## What you are asked to do
Output the items as a numbered list with blank lines omitted, beginning at the line that contains "Given: Tap the bulb icon beside 08:10" and ending after the line that contains "Action: [x=223, y=214]".

## The data
━━━━━━━━━━

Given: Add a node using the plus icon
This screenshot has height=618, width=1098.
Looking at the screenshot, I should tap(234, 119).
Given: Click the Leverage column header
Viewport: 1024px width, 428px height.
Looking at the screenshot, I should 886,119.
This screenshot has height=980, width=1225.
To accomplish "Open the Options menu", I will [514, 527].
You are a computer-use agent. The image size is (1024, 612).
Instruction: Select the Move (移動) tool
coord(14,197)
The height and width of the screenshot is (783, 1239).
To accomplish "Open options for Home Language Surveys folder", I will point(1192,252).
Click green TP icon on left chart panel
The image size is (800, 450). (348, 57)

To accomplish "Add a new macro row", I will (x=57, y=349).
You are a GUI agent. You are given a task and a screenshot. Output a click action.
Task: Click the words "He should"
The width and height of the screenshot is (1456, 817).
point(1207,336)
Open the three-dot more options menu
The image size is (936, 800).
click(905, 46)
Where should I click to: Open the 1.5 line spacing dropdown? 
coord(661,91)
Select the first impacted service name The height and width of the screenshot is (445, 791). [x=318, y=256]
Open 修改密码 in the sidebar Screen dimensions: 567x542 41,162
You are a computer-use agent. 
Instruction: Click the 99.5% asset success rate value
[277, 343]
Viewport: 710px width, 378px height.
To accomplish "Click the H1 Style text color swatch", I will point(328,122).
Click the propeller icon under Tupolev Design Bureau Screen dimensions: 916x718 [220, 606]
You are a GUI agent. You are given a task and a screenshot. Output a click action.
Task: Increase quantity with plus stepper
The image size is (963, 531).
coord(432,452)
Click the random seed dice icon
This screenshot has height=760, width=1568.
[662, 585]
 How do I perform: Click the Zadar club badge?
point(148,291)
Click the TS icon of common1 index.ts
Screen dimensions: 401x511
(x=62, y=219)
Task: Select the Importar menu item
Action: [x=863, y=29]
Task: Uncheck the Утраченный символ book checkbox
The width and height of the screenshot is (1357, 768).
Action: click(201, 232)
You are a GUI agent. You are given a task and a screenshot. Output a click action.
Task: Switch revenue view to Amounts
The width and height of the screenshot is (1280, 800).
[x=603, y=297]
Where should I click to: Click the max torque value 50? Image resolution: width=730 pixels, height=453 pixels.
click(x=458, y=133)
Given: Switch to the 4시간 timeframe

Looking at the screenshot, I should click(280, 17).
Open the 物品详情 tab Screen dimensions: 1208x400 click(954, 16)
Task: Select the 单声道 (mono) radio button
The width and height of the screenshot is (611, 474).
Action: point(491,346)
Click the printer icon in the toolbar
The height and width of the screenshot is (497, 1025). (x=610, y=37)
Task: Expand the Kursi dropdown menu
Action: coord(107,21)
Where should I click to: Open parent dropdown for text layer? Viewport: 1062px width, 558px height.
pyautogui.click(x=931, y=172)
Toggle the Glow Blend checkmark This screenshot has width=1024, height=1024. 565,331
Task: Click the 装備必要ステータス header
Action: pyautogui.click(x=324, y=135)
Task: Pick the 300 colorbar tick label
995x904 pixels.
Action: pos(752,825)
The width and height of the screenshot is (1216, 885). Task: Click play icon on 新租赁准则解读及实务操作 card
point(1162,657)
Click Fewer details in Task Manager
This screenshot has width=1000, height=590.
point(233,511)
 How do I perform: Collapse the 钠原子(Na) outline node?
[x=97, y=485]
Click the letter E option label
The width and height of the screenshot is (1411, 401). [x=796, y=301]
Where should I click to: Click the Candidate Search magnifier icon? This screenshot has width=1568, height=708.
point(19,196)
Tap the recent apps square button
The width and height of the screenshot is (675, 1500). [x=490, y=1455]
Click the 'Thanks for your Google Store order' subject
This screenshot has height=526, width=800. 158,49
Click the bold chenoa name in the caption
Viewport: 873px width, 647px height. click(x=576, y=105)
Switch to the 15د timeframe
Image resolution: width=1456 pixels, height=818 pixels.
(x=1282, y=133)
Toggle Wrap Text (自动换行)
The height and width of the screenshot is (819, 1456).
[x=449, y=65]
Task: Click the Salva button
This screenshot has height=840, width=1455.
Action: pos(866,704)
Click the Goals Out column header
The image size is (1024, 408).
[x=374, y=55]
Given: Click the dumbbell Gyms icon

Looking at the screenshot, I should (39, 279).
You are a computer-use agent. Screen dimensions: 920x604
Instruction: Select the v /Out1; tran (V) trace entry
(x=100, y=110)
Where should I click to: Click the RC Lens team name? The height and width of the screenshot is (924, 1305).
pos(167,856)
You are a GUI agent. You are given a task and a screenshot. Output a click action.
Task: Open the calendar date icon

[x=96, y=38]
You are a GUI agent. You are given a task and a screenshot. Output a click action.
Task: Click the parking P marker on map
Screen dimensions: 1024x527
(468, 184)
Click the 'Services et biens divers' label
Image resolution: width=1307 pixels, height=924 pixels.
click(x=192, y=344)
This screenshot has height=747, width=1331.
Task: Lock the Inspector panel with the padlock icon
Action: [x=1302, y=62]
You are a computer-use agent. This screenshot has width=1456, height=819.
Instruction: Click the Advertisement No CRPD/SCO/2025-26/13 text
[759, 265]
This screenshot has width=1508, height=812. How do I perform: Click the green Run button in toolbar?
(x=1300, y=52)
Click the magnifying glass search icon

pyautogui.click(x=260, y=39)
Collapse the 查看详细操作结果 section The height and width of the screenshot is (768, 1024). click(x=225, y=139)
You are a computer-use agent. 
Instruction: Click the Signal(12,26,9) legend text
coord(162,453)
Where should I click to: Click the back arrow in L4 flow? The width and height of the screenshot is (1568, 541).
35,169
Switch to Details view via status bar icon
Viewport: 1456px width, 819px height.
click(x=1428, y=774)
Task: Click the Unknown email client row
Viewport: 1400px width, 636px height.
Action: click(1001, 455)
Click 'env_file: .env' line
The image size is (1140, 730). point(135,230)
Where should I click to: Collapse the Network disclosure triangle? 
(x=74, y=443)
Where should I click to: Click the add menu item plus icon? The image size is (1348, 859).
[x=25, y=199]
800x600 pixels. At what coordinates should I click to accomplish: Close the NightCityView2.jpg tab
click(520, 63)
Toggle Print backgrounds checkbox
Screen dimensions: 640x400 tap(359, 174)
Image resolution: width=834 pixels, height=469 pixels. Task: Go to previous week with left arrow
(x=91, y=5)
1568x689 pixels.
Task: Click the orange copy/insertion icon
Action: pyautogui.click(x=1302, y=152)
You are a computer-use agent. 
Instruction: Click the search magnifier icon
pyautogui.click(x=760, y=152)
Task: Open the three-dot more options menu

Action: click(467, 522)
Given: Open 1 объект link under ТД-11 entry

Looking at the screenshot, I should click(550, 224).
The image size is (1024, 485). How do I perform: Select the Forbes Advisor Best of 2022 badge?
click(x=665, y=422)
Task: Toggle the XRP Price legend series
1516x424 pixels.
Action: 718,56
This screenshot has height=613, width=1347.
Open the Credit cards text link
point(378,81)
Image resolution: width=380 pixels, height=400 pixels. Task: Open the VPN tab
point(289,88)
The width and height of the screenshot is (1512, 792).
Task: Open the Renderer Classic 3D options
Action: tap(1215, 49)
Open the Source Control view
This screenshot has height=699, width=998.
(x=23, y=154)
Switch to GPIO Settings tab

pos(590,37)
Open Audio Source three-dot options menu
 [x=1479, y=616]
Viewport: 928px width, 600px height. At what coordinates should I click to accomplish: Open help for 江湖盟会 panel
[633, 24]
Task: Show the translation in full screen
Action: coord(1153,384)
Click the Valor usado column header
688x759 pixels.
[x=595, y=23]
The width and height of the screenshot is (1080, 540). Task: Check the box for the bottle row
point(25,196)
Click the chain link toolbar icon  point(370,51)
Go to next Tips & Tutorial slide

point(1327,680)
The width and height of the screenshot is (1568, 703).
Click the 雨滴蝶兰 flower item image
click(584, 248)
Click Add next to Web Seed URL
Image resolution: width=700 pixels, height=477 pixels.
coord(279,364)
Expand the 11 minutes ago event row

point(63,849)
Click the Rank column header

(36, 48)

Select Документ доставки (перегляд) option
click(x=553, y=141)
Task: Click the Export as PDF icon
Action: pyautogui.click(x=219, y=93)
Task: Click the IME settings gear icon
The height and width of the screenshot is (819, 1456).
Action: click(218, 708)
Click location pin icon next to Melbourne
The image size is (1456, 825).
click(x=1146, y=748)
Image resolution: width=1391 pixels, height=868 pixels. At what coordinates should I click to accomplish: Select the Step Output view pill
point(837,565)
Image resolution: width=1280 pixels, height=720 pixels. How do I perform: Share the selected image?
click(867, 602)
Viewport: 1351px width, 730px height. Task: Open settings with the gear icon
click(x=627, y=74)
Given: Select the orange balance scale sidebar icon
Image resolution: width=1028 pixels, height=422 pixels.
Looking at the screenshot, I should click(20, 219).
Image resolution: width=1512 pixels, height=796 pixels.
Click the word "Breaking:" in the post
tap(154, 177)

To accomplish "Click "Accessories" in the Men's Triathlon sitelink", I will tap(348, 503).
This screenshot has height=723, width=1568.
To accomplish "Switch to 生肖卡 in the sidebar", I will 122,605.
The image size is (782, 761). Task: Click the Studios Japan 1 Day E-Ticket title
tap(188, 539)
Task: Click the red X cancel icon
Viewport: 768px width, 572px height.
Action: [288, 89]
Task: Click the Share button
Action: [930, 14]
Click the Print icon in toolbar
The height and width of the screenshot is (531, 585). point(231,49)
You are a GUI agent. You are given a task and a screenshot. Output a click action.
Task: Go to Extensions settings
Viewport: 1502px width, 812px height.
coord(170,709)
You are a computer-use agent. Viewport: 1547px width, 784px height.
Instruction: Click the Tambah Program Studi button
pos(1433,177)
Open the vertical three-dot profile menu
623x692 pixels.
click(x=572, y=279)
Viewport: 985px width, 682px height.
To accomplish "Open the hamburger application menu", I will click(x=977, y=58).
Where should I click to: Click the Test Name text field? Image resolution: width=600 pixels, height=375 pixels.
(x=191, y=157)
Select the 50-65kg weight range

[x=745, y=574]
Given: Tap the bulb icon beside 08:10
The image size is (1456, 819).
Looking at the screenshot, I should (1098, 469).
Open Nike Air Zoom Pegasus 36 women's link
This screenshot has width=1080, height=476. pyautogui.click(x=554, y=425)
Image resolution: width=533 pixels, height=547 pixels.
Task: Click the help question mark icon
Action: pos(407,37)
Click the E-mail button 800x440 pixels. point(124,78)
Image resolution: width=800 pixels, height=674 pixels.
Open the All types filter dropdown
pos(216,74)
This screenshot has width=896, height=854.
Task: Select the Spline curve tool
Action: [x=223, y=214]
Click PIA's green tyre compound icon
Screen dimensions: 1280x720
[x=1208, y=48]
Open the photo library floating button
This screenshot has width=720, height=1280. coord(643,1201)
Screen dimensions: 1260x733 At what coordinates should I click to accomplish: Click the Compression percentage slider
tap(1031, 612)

━━━━━━━━━━

## Final result
1. Given: Tap the bulb icon beside 08:10
2. The image size is (1456, 819).
3. Looking at the screenshot, I should (1098, 469).
4. Open Nike Air Zoom Pegasus 36 women's link
5. This screenshot has width=1080, height=476. pyautogui.click(x=554, y=425)
6. Image resolution: width=533 pixels, height=547 pixels.
7. Task: Click the help question mark icon
8. Action: pos(407,37)
9. Click the E-mail button 800x440 pixels. point(124,78)
10. Image resolution: width=800 pixels, height=674 pixels.
11. Open the All types filter dropdown
12. pos(216,74)
13. This screenshot has width=896, height=854.
14. Task: Select the Spline curve tool
15. Action: [x=223, y=214]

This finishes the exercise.